The marshmallow test is a psychological test of our ability to defer gratification and reward to achieve a better result later. It comes from tests done years ago and works this way: children are brought into a room and tempted with a marshmallow. They are told that if they do not eat it they will get a reward later. The test giver leaves the room. The children are tracked and later it is found that those who could resist temptation and not eat the treat were more successful in school and life. The whole experiment has been challenged, but you get the point.
How does this connect to our response to the Covid19 pandemic? We had a chance to put on our big boy pants and face the thing head on the best we could. We could have done what science and the medical profession told us to do – a pretty total lockdown which would have hit our economy pretty hard. Admittedly early guidance was sketchy. This is what the Canadians, Europeans, and others did. Or we could try to ignore it and get by – thus saving the economy at the cost of an unknown benefit.
Our president took the latter course. He claims he did not want to panic us. How would you feel about a doctor who knew you had cancer, especially a kind that had a potential cure available, but decided not to tell you about it because he did not want you to panic?

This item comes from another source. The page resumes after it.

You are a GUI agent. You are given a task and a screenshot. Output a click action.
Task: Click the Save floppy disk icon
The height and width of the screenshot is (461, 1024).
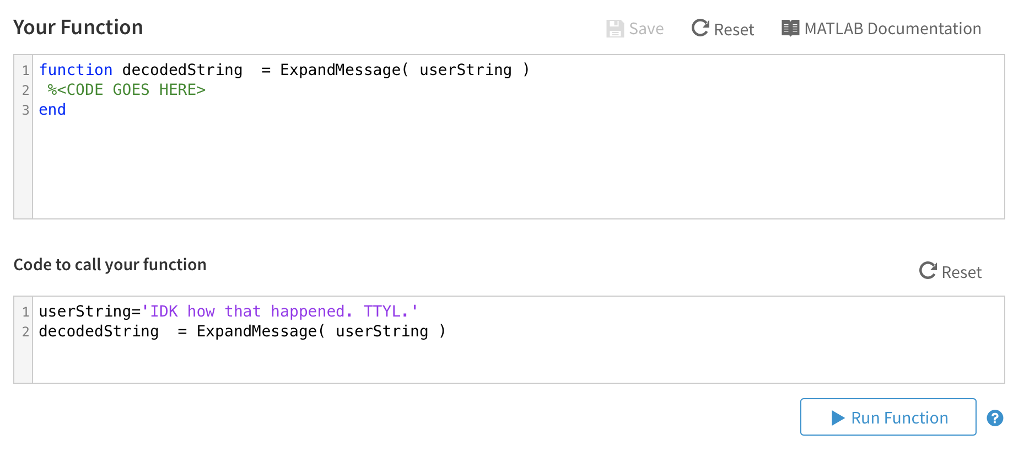click(615, 29)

But then, many of us had pretty good knowledge that things were bad and were going to get worse based on reporting from newspapers, TV, internet, and sources such as Johns Hopkins. We could see that we were being targeted by a scam artist but what could we do?

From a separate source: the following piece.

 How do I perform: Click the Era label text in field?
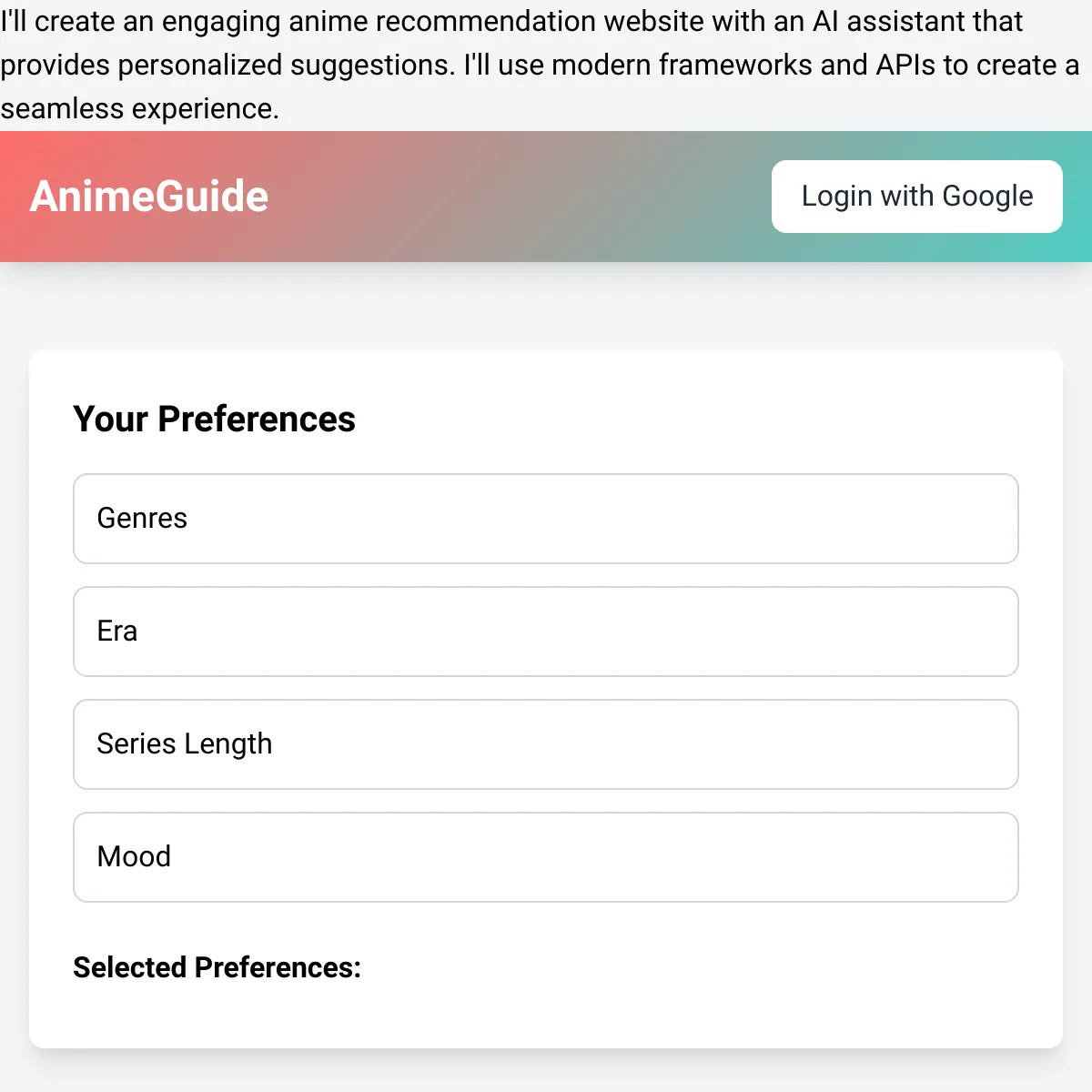(x=117, y=632)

How bad could it get? What would it mean if, as has been reported, the administration thought that more ill effects from this tragedy would hit blue states than red ones?
Vox had a piece on 9/9/2020 by German Lopez. It compares the US response to Covid-19 with that of other comparable countries. Based on Our World Data the US would have had 84,000 fewer deaths out of nearly 190,000 if we had the same death rate as the EU. If we compare our rate to Canada, we could have saved 109,000 lives if we matched the Canadian performance. If we go to Australia the number is 179,000 and for Japan, it is 185,000.
You may note another difference or similarity or two in our results compared to others. The offshore markets did not tumble even under tight regulation of behavior of the local population. People in Europe and Canada are freer to travel than we are. They are more easily able to see far away children and grandchildren. They made sensible choices.
Importantly, the Europeans and Canadians did not ridicule those who chose to wear masks and take precautions. They did not have leadership which encouraged followers to “liberate” states with restrictions. They did forgo some immediate gratification in order to reap benefits down the line. They passed the marshmallow test. We have not.